• **TASK**
Please retype the listing exactly as it appears, skipping each picture.

• **ENTRIES SUPPLIED**
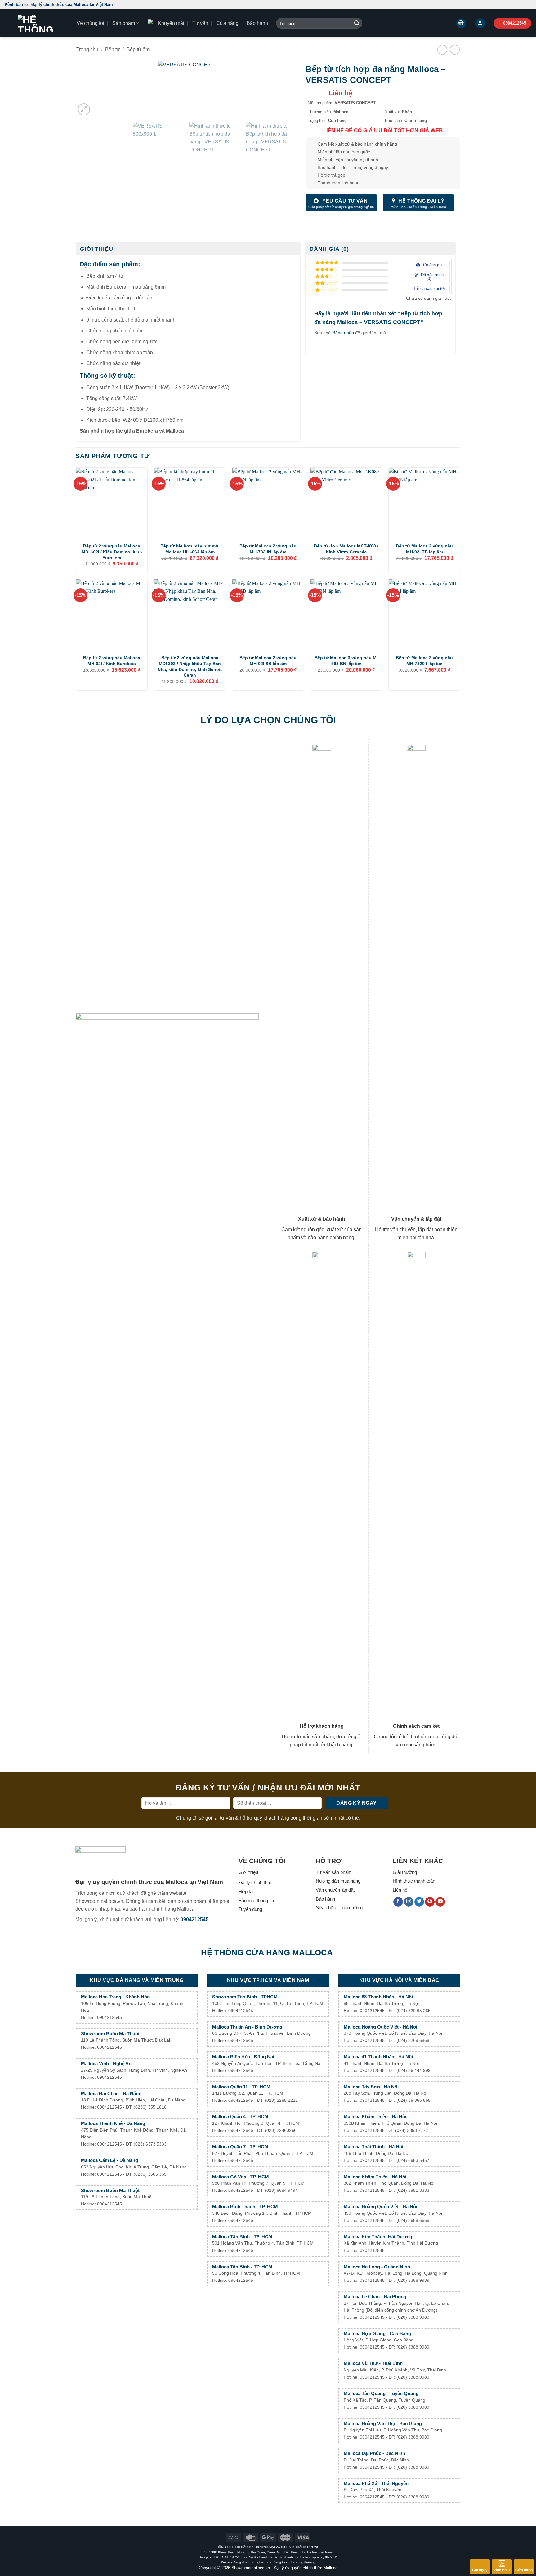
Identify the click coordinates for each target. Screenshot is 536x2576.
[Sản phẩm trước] (442, 49)
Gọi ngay (480, 2570)
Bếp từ (112, 49)
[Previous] (90, 89)
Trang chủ (87, 49)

• **RESPONSE BELOW**
Identify the click coordinates for each target. Screenshot is 536x2576.
[Sản phẩm trước] (442, 49)
Gọi ngay (480, 2570)
Bếp từ (112, 49)
[Previous] (90, 89)
Trang chủ (87, 49)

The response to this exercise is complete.